Now it was already in this house that one day, when I was getting dressed for lunch, I received a card with this name:
EZEQUIEL A. OF SANTIAGO class = "center"
- Is the person there? I asked the servant.
-Yes sir; waited.
I did not go soon; I fil-o wait a ten or fifteen minutes in the room. It was only later that he reminded me that I was going to have a little fuss and run, hug him, talk to his mother. The mother, I believe she has not yet said that she was dead and buried. Was; there lies in old Switzerland. I just got dressed in a hurry. When I left the room, I took ares de pae, a pae between meek and curly, half Dom Casmurro. As I entered the room, I found a young man with his back to the wall of Massinissa's bust. I came cautious, and I made no sound. Nevertheless, he heard my footsteps, and turned quickly. He knew me by the pictures and ran to me. I did not move; was no more and no less my old and young companion of the Seminary of St Joseph, a little lower, less full of body, and save the colors that were alive, the same face of my friend. It was modern, of course, and the manners were different, but the general aspect reproduced the dead person. It was his own, the exact one, the real Escobar. It was my battle; was his father's son. He dressed in mourning for his mother; I was in black too. We sat down.
"Papa does not differ from the last pictures," he told me.
The voice was the same as that of Escobar, the accent was ardent. I explained that I really did not really differ from what it was, and I began an interrogation to have less to speak and thus dominate my emotion. But this even excited the face of him, and my colleague of the seminary was resurfacing more and more of the cemetery. Here I stand, before me, with equal laughter and greater respect; total, the same gift and the same grace. He longed to see me. The mother spoke highly of me, praising me extraordinarily, as the purest man in the world, the most worthy of being loved.
"She was beautiful," he concluded.
-Let's have lunch.
If you think the lunch was bitter, you fool yourself. Had his minutes of annoyance, it's true; at first it hurt me that Ezekiel was not really my son, that I did not complete and continue. If the boy had gone to his mother, I would have come to believe it all, much more easily than he seemed to have left me on the eve of the evening, evoking childhood, scenes and words, going to college ...
"Papa still remembers when you took me to college?" he asked, laughing.
"Shall I not remember?"
"It was in Lapa; I was desperate, and Papa would not stop, he would give me every tug, and I with my little legs .... Yes, sir, I accept.
He held out the glass to the wine I offered him, drank a sip, and continued to eat. Escobar ate like that too, his face on his plate. He told me about life in Europe, his studies, particularly those of archeology, which was his passion. He spoke of antiquity with love, counted Egypto and his thousands of centuries, without losing himself in the figures; He had the father's arithmetical head. I, since the idea of the fatherhood of the other was already familiar to me, did not like the resurrection. Sometimes he would shut his eyes to see no gestures or anything, but the goblin spoke and laughed, and the dead man spoke and laughed at him.
If there was no remedy other than to stay with him, I made myself truly pae. The idea that he might have seen some photograph of Escobar, which Captain Carelessly took with him, did not come to me, nor, if he did, would he persist. Ezekiel believes in me as in the mother. If Jose Dias were alive, I would find him in my own person. Justina wanted to see him, but being ill, she asked me to take him there. I knew that kinswoman. I believe that the desire to see Ezekiel was for the purpose of verifying in the young man the bond that he might have found in the boy. It would be a last gift; I caught him in time.
"It is very bad," I said to Ezekiel that he wanted to go there, any emotion could bring him to death. We'll go there when it gets better.
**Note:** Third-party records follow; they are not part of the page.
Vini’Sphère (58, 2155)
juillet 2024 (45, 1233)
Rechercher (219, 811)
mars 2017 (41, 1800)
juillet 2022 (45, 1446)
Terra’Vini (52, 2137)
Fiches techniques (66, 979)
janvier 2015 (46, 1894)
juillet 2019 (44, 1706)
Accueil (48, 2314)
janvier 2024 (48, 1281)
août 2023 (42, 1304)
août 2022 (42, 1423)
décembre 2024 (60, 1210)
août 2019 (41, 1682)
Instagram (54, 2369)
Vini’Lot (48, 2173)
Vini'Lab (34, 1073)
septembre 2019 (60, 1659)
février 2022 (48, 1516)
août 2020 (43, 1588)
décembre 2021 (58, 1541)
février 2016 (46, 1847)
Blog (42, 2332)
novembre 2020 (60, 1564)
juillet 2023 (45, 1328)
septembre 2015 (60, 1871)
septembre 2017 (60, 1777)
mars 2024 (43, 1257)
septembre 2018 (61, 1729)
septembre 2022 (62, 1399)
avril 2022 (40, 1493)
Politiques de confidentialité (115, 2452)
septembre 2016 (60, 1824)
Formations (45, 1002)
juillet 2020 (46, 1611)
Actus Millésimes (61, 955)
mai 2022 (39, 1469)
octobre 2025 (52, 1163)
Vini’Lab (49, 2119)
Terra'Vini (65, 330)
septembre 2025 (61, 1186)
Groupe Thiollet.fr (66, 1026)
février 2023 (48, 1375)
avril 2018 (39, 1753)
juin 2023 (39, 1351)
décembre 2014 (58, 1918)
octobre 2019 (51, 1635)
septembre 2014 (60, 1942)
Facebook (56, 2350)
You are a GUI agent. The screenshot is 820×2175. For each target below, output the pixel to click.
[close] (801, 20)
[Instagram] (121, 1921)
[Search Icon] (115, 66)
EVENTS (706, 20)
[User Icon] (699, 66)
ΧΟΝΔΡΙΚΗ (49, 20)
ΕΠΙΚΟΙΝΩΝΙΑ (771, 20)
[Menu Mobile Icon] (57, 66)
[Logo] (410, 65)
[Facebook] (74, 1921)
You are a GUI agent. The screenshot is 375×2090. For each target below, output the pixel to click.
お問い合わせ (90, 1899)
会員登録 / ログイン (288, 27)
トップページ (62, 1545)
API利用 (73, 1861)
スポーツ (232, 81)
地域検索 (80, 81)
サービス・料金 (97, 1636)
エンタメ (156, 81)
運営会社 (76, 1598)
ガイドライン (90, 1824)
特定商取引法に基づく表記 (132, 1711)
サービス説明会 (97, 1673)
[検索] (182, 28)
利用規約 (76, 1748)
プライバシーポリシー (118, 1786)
We were not; death took her within a few days. She falls in the Lord or whatever it is. Ezekiel saw his face in the coffin and did not know it, nor could he, so did the years and death. On the way to the cemetery, they remembered a lot of things, some street, some tower, a stretch of beach, and it was all joy. This was the way he always went home at the end of the day; he told me the memories he was receiving from the streets and houses. Many of them were astonished to be the same as he had left, as if the houses were killing girls.
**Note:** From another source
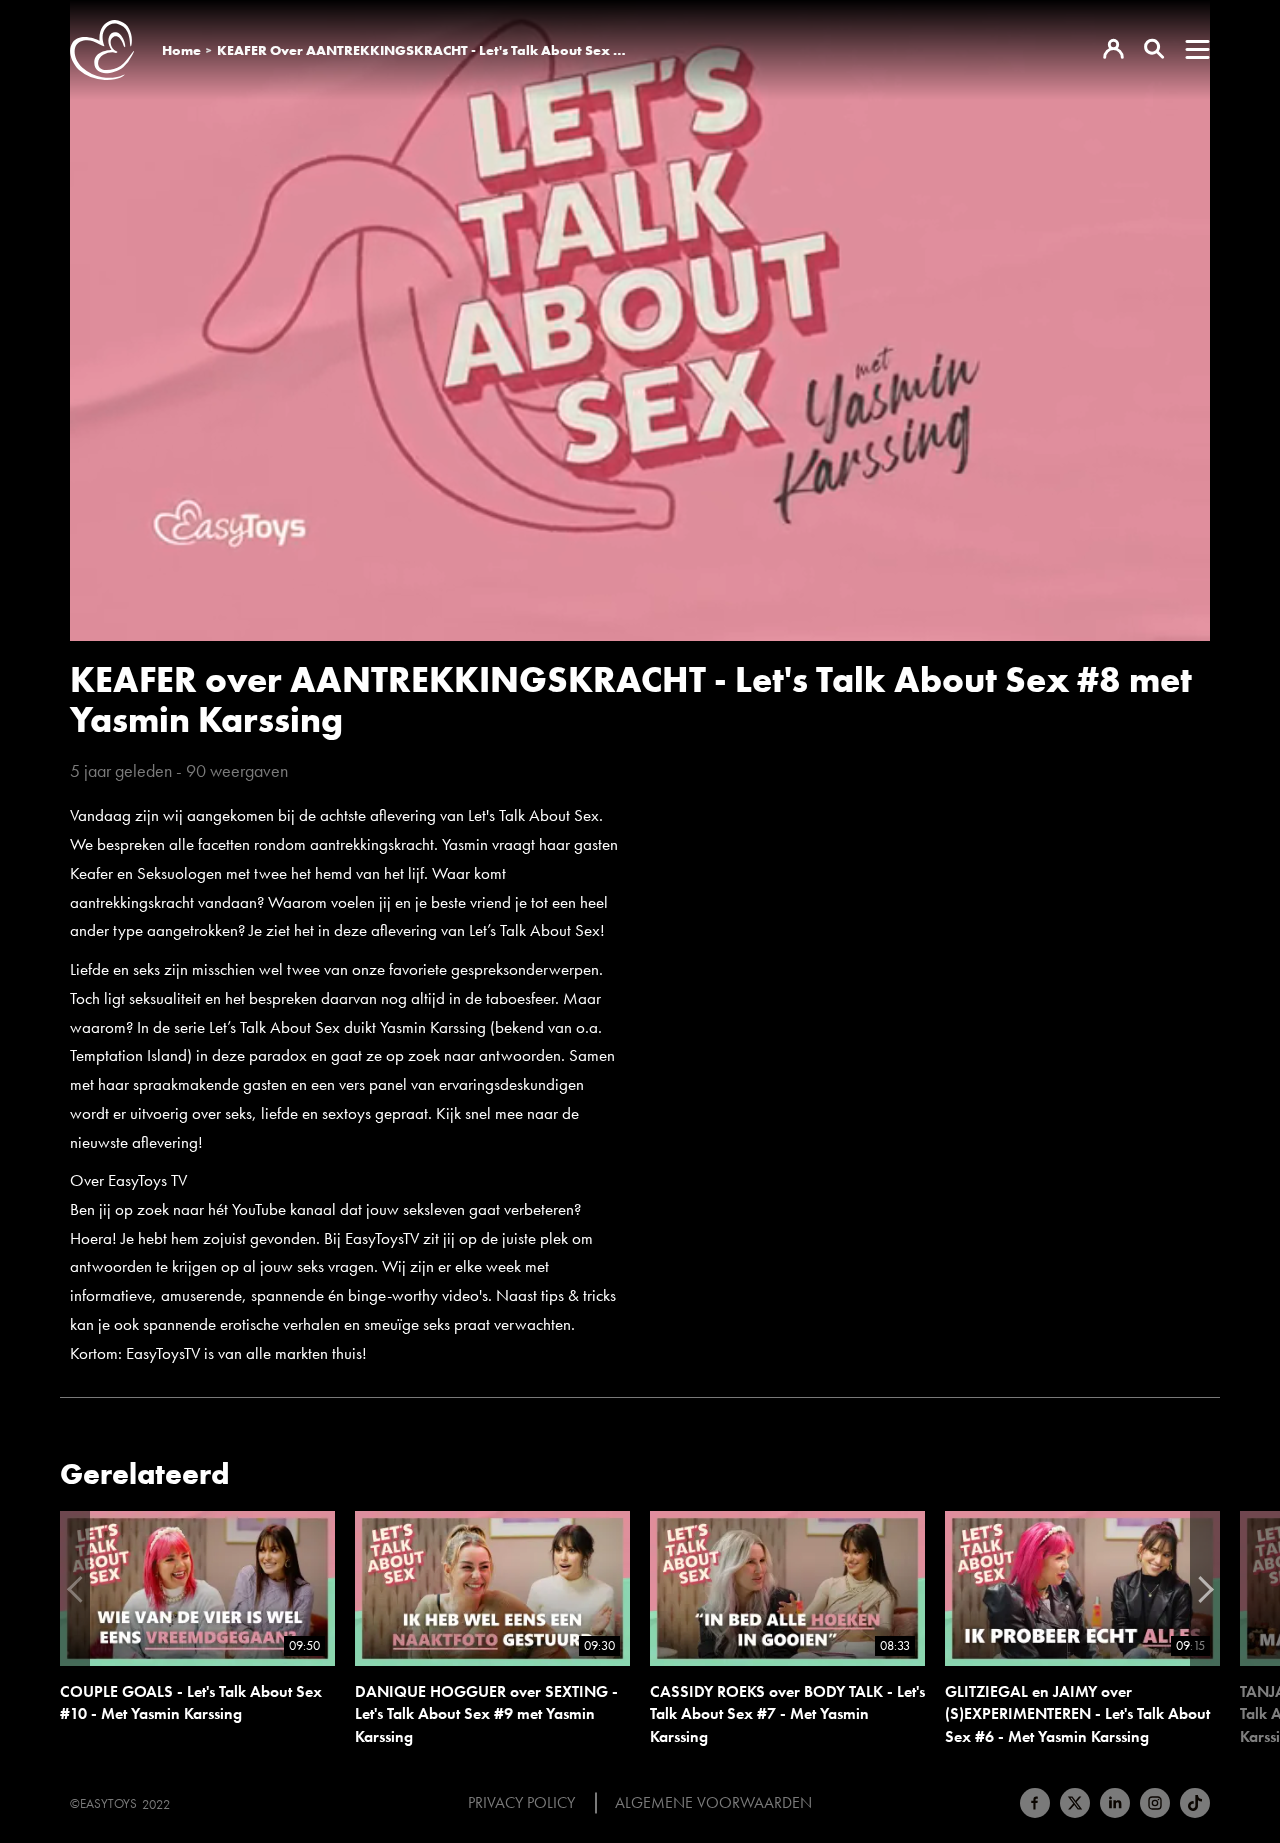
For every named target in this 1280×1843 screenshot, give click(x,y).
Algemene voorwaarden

At the end of six months, Ezekiel spoke to me on a trip to Greece, to Egypt, and to Palestine, a scientific journey, a promise made to some friends.
"What sex?" I asked laughing.
He smiled in annoyance and told me that women were such fashionable and day-old creatures who would never understand a ruin of thirty centuries. They were two college colleges. I gave him resources, and I gave him the exact first money. Commigo said that one of the consequences of the father's stealthy love was to pay for his son's archeology; I was so cruel and perverse that I took the boy and tried to open it to his heart, but I drew back; I looked at him afterwards, as one does to a real son; The eyes he laid on me were tender and grateful.